Monthly numbers out Friday show unemployment is higher among veterans of Iraq and Afghanistan than among the general population. But the new Delaware specific numbers point positive trends for recent vets and all vets.
Vickie Bryant is an outreach coordinator, working with veterans, at People's Place in Milford. She spent six years in the army. She knows what it's like to be unemployed. But in 2012, after Bryant got a number of degrees, things turned around.
"I went over to Milford High School," she said. "The congressional delegation was holding a job fair. There is where I met Mike Rowe from People's Place. That's how I got a phone call for this position."
As part of a statewide effort to get vets employed, Delaware's congressional delegation has held four veterans specific job fairs since 2011. Gov. Jack Markell declared September 2013 "Hire a Veteran Month." And in 2012 Delaware created a tax credit incentive for businesses to hire vets.
"There's no reason a veteran should return from serving their country and not have a job waiting for them," said Del Failing, executive director of People's Place. "And I'm talking about a job they're qualified for, not a handout."
The new data shows Delaware had an unemployment rate among recent vets of 12.9 percent in 2012. That dropped to 6.4 percent in 2013. And the rate among all vets fell in that same time frame from 7.2 to 3.3 percent.
"Employers are seeing the value of hiring veterans because of all the things they tell veterans do," said Bill Potter, deputy director of Delaware's Workforce Investment Board. "Veterans are dependable, disciplined and understand the value of organization."
Bryant is an employed vet.

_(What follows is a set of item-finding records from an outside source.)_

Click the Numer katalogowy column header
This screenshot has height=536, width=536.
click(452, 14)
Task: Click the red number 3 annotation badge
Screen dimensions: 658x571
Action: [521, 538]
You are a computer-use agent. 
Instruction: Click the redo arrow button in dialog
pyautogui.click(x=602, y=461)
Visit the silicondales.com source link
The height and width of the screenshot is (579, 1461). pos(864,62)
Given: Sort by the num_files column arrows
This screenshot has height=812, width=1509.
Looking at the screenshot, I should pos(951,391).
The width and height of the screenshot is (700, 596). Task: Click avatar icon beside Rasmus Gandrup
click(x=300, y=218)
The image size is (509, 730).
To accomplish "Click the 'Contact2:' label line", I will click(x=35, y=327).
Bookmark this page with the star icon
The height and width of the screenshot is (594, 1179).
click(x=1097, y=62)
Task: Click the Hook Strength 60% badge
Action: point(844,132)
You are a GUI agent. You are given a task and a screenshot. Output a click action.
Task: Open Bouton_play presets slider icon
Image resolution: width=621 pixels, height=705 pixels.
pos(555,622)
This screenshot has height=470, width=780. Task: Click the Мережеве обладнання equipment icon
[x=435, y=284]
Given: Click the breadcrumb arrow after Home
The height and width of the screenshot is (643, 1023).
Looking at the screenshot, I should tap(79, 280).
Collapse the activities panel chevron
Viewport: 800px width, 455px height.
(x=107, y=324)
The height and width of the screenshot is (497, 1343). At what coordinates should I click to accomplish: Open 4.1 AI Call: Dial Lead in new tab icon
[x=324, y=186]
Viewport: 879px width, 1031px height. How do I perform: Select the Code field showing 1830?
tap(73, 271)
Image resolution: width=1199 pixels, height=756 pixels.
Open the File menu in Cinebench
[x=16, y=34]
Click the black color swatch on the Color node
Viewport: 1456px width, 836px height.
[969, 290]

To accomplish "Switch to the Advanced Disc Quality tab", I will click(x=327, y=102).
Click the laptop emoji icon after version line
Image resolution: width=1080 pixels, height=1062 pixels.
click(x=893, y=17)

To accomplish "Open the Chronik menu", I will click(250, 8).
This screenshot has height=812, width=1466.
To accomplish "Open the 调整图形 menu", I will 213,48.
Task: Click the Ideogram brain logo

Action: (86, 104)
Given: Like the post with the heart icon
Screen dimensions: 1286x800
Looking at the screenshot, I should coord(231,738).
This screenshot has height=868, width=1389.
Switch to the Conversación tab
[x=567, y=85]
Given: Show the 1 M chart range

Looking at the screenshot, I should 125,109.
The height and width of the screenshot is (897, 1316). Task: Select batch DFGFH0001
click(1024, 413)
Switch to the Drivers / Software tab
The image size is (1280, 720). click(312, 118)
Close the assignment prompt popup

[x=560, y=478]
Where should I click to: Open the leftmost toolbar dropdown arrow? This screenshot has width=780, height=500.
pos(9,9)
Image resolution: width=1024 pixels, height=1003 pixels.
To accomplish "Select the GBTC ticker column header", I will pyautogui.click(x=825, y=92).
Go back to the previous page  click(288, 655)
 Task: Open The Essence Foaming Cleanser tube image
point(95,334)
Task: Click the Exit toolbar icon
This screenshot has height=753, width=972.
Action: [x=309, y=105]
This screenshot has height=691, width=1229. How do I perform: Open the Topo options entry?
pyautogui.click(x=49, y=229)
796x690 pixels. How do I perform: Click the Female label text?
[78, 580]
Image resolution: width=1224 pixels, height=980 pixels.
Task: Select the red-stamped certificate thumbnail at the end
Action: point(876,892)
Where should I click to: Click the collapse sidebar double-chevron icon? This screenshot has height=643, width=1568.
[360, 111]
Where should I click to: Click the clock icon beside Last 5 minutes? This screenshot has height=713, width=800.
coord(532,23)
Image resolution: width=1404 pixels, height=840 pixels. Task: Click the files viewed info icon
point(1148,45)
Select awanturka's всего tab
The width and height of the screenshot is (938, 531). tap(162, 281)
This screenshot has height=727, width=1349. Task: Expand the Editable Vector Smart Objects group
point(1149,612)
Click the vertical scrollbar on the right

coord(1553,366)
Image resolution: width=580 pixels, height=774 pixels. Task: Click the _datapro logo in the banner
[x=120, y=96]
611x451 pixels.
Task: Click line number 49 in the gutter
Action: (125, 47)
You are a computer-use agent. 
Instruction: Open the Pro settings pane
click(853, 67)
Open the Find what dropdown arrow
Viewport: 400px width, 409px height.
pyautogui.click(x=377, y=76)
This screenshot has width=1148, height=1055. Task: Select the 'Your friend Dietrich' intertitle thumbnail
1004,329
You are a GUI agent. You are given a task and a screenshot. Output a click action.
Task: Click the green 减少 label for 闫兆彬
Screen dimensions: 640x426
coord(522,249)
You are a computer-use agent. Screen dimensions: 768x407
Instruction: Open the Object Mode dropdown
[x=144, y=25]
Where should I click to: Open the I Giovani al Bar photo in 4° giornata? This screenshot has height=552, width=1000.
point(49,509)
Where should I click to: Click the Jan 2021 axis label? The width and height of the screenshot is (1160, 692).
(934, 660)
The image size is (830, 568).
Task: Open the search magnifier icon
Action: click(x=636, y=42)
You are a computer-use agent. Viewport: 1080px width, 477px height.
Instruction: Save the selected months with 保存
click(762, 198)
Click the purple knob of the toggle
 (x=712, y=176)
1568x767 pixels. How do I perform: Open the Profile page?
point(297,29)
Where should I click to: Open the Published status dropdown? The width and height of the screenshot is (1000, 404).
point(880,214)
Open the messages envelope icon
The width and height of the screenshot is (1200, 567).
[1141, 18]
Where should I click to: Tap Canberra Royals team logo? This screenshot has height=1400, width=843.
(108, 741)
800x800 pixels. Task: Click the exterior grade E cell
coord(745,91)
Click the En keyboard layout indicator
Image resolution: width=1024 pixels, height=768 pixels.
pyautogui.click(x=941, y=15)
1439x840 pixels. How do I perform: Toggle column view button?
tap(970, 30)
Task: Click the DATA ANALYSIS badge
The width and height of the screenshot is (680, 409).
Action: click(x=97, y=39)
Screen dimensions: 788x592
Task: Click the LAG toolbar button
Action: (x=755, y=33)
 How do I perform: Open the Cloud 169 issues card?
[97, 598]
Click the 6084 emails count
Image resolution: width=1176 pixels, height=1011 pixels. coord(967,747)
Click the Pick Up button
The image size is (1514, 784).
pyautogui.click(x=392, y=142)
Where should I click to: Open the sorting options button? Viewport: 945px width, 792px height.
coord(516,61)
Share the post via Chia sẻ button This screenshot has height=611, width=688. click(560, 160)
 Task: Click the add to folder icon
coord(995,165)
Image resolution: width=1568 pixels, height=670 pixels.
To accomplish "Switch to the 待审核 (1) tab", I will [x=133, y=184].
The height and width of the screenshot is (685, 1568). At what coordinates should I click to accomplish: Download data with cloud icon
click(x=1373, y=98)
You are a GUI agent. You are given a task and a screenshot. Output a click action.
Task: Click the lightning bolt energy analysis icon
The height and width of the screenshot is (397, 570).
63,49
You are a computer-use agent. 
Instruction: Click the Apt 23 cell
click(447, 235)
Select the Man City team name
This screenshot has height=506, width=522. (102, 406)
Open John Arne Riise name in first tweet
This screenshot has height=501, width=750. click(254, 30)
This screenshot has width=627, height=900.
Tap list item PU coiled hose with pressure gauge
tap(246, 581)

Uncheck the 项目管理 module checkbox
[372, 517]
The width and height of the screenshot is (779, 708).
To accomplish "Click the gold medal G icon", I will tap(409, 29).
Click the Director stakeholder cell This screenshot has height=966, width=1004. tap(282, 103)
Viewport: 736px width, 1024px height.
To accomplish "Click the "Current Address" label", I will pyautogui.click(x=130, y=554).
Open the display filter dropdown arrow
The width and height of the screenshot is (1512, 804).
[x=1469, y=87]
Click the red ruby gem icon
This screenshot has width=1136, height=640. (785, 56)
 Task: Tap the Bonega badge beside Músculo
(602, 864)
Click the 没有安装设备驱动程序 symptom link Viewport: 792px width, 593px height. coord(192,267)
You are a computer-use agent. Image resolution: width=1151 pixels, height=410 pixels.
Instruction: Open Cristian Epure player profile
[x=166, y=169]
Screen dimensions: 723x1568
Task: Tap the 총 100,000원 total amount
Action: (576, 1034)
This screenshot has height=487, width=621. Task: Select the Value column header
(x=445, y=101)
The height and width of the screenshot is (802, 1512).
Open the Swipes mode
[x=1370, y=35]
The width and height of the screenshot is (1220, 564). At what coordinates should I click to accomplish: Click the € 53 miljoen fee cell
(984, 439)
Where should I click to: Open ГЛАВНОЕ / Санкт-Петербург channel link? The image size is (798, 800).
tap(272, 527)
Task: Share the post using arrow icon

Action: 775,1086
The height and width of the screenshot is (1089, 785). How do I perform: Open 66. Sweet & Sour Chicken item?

But she has a son who is currently in the military. She's hopeful he'll have a job when he becomes a veteran.
"He's in the IT field in the Delaware Army National Guard. So, I think he will be OK," she said.
Officials at the Workforce Investment Board say these numbers are encouraging. But they don't mean Delaware should take its foot off the gas. They say the key is growing and maintaining that positive momentum.